MySQL extends the use of GROUP BY so that the select list can refer to
nonaggregated columns not named in the GROUP BY clause. This means
that the preceding query is legal in MySQL. You can use this feature
to get better performance by avoiding unnecessary column sorting and
grouping. However, this is useful primarily when all values in each
nonaggregated column not named in the GROUP BY are the same for each
group.
[..]
This extension assumes that the nongrouped columns will have the same group-wise values. Otherwise, the result is indeterminate.
So I'd get an unspecified value for dataUID — as an example, either text2 or text3 for result with id 5.
This is actually a problem for other fields in my real case; as it happens, for the dataUID column specifically, generally I don't really care which value I get.
Problem
However!
If any of the rows for a given category has a NULL dataUID, and at least one other row has a non-NULL dataUID, I'd like MAX to ignore the NULL ones.
So:
id category dataUID
---------------------------
4 D text2
5 D (NULL)
At present, since I pick out the row with the maximum ID, I get:
5 D (NULL)
But, because the dataUID is NULL, instead I want:
4 D text2
How can I get this? How can I add conditional logic to the use of aggregate MAX?

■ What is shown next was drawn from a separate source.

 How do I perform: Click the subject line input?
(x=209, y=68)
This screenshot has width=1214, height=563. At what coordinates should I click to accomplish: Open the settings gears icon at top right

I thought of maybe handing MAX a tuple and pulling the id out from it afterwards:
GET_SECOND_PART_SOMEHOW(MAX((IF(`dataUID` NOT NULL, 1, 0), `id`))) AS `id`
But I don't think MAX will accept arbitrary expressions like that, let alone tuples, and I don't know how I'd retrieve the second part of the tuple after-the-fact.
slight tweak to #ypercube's answer. To get the ids you can use
SELECT COALESCE(MAX(CASE
WHEN dataUID IS NOT NULL THEN id
END), MAX(id)) AS id
FROM table
GROUP BY category
And then plug that into a join
This was easier than I thought, in the end, because it turns out MySQL will accept an arbitrary expression inside MAX.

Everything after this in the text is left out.